Marxists argue that oil wealth makes men evil, as suggested by the recent Academy Award–winning film, There Will Be Blood. Public-choice theory offers another intriguing explanation, that governments are no more or less immoral than private actors. When they get control of a resource such as oil, they seek to keep that resource and suppress competition.


The problem may indeed be that commodity wealth tends to crowd out other forms of capital, both intellectual and human. One thinks of another 2007 film, Blood Diamond, about the conflicts in Sierra Leone and a ruthless diamond-hunting colonel who literally deprives villagers of a chance to create by chopping off their hands.

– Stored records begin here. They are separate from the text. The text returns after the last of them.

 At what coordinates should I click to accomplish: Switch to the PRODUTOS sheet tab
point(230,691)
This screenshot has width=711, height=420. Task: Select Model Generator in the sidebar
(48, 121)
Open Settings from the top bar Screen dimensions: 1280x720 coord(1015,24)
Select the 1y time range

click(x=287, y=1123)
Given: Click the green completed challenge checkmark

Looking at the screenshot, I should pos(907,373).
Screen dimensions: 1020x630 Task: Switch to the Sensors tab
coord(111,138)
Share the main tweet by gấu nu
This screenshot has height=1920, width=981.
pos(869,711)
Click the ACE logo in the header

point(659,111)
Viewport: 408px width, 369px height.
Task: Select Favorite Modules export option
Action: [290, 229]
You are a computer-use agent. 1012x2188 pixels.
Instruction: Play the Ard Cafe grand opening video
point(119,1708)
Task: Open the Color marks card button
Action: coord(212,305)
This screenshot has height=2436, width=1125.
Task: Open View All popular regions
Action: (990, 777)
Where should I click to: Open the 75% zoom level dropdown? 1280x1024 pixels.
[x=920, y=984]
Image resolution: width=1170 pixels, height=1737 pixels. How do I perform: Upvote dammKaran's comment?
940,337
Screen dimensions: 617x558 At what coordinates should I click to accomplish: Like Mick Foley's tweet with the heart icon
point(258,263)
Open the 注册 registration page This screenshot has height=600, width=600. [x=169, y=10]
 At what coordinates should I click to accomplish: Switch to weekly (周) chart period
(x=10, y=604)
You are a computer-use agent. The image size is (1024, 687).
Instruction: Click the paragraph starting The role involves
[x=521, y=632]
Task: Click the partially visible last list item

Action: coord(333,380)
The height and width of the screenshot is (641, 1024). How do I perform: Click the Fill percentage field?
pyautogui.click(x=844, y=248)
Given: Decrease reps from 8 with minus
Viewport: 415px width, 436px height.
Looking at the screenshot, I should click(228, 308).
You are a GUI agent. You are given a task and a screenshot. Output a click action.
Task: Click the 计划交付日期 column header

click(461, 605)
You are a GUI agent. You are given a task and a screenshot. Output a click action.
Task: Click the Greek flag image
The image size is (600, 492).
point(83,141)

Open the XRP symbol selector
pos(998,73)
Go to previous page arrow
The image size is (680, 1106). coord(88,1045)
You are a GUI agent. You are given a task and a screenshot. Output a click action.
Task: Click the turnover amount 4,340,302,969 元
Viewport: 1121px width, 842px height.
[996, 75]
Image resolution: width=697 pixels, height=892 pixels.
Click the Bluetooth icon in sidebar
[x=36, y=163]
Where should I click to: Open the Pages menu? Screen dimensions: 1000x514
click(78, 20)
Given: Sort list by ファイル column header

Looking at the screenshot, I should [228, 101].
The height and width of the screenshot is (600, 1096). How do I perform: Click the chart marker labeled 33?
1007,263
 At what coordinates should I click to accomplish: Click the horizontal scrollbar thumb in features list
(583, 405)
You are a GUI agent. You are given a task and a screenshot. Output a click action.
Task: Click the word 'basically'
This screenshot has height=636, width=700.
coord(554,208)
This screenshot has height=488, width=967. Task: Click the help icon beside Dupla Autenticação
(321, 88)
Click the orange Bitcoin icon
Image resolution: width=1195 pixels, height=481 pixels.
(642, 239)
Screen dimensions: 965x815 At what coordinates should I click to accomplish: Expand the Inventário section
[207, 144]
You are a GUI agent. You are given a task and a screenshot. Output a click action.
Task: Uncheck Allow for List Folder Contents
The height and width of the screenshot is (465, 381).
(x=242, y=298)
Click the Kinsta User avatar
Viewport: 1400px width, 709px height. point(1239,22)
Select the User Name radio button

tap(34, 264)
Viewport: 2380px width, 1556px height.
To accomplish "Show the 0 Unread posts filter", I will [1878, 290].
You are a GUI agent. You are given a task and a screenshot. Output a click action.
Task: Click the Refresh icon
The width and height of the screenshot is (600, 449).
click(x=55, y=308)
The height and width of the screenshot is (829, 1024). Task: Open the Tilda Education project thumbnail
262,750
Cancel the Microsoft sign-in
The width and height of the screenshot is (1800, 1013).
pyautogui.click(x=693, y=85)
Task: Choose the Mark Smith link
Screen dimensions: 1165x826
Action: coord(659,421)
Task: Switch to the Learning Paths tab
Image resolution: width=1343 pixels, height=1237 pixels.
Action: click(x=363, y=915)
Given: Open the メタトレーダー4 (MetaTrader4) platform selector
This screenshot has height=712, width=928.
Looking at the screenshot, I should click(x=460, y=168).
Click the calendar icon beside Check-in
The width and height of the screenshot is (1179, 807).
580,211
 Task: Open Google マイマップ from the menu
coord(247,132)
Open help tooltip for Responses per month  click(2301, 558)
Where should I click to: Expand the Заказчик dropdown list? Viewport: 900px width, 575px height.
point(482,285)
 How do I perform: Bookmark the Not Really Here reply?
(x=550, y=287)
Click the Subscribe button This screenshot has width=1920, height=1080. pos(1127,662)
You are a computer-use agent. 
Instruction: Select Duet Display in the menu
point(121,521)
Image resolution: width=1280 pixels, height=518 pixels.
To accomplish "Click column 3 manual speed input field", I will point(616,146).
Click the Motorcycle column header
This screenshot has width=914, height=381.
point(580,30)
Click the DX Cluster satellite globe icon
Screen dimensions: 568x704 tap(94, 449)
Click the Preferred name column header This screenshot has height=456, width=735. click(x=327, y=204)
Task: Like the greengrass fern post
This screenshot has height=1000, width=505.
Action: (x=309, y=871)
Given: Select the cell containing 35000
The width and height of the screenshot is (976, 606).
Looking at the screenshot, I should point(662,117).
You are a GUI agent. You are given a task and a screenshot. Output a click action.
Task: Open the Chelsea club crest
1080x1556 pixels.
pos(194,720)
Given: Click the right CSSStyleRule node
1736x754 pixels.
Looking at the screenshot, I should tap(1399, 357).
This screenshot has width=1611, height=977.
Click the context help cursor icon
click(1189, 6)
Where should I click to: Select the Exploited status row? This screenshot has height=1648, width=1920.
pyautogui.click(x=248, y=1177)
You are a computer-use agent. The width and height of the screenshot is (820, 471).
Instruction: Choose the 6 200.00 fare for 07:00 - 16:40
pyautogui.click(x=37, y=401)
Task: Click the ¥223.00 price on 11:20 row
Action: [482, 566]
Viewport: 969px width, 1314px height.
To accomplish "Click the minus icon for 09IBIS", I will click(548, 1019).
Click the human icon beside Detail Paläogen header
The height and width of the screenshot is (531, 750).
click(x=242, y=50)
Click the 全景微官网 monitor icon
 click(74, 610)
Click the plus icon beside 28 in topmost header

Public-choice theory also provides an explanation for state support of populism and fundamentalist religions. The culture of populism is a culture of adoration; in Venezuela people think less than they did before because President Hugo Chavez promises to think for them. Religious extremism likewise serves the status quo by distracting the man and disenfranchising the woman. Banishing a population to a lifestyle from a millennium ago ensures that the people won’t derive much wealth from new technology — hence, the interest in keeping entire groups, women, for example, illiterate.


Of course, some countries have both large oil deposits and healthy entrepreneurial spirits — Norway, Canada, Britain, Holland and the US. The explanation here, we posit, is that the rule of law and property rights were already firmly in place when the oil discoveries were made. A country with such a structure can therefore absorb the gush of oil more easily, or turn the oil wealth into an advantage. In the case of Saudi Arabia, we posit that the US may be buying friendship in arms trade, military support and aid.